GIVEN TEXT:
- Self-Portrait (1920)
- Born: 6 December 1890 Calw, Württemberg, German Empire
- Died: 3 May 1955 (aged 64) Munich, West Germany
- Known for: Painting, literature
- Movement: Expressionism, Dada, New Objectivity, Surrealism

= Rudolf Schlichter =

German painter

Rudolf Schlichter (or Rudolph Schlichter) (December 6, 1890 – May 3, 1955) was a German painter, engraver and writer. He was one of the most important representatives of the critical-realistic style of verism within the New Objectivity movement. He also wrote some autobiographical books.

==Biography==
===Early life and career===
Schlichter was born in Calw, Württemberg. He lost his father early, and grew up as the youngest of six siblings. His mother, who worked as a seamstress, was a Protestant, while his father, a professional gardener, was a Catholic. According to his fathers wish, the children were brought up as Catholics. He attended the Latin school in Calw until the sixth grade.

He started in 1904 an apprenticeship as an enamel painter at a Pforzheim factory. After that he attended the State Academy of Fine Arts Stuttgart, in Stuttgart, from 1907 to 1909. He subsequently studied at the Academy of Fine Arts, in Karlsruhe, under Hans Thoma and Wilhelm Trübner, among others, from 1910 to 1916. Already during his studies, Schlichter developed into an artist who saw himself related to contemporary bohemian ideals and in rebellion against traditional bourgeois values.

DATASET EXCERPTS:
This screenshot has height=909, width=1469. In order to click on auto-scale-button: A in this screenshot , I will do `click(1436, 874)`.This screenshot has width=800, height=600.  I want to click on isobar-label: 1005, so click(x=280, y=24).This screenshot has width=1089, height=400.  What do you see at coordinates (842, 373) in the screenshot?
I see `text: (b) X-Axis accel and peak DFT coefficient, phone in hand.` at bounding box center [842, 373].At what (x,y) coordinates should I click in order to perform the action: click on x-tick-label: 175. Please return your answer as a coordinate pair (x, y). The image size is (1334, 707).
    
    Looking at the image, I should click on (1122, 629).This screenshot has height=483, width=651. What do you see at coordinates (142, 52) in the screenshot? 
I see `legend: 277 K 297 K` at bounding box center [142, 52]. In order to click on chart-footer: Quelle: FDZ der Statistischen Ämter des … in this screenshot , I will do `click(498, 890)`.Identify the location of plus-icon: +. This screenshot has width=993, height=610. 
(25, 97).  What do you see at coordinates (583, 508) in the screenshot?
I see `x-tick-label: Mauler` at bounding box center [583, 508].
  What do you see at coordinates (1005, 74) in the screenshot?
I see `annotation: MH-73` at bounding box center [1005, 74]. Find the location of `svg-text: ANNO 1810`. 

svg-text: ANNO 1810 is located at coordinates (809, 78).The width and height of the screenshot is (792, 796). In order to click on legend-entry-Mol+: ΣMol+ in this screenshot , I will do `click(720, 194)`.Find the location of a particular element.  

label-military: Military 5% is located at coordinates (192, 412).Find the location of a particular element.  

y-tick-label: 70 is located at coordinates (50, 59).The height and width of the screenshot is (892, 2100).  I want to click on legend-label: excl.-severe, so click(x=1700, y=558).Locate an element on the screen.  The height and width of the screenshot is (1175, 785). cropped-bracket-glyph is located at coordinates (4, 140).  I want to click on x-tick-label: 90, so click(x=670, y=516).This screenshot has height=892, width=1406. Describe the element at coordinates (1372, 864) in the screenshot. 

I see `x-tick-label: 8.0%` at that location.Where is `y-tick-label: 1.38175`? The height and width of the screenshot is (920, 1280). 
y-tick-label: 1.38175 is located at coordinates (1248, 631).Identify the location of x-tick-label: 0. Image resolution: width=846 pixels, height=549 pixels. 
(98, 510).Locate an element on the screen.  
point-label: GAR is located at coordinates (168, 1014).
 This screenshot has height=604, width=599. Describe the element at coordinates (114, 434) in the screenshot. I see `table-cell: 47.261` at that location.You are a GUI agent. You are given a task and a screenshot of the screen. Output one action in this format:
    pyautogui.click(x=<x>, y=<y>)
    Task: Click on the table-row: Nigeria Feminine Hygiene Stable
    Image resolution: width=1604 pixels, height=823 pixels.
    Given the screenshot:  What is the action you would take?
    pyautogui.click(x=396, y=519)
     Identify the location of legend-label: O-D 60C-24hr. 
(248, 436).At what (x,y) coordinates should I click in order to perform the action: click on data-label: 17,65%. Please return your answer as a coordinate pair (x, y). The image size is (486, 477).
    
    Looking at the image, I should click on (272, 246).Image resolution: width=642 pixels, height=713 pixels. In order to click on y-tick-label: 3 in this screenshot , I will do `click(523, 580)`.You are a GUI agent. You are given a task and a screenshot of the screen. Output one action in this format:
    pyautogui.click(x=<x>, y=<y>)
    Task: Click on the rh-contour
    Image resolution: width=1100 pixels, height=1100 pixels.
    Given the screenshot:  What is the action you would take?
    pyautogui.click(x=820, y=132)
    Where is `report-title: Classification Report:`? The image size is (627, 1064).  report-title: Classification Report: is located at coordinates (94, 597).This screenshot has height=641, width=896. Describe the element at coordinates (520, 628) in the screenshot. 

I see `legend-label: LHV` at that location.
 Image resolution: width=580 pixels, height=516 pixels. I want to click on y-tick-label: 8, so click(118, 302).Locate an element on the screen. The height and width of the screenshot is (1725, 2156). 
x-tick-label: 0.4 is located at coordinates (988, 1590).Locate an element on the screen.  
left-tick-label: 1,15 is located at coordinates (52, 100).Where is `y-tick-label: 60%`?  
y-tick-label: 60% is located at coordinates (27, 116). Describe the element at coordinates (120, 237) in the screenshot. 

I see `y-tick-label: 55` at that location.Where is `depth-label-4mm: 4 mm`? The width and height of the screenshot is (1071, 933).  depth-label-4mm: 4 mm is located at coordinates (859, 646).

WHAT YOU ARE ASKED TO DO:
Pick up the Rudolf Schlichter biography after its last sentence and write the next part of it.

RESULT:
Shlichter liked to portray himself as a dandy at the time, following his role model, Oscar Wilde. Schlichter undertook various study trips to Strasbourg, in Alsace, to Italy and France, and got contacts to the underworld through fellow painter Julius Kaspar. He visited Berlin for the first time around 1910, where his brother Max Schlichter (1882–1932) was head chef at the renowned Hotel Kaiserhof. As a dandy-like flaneur through the streets of the capital, with its light and dark districts, he experienced "the uninterrupted succession of fear experiences - especially through the presence of whores, gays, criminals in these streets - (these) triggered in him a panicky "thrill" that his small-town experience and adventure potential blew up".

Because of his short-sightedness, Schlichter was initially exempt from military service during the First World War. He would eventually be deployed as a munitions driver on the Western Front, but returned from there the following year after a hunger strike done to secure an early release. In 1918 he became a member of a soldiers' council.

===The 1920s===

Women's' Bar (Damenkneipe) (1925). The image shows the lesbian bar Toppkeller, a basement pub located in Berlin-Schöneberg.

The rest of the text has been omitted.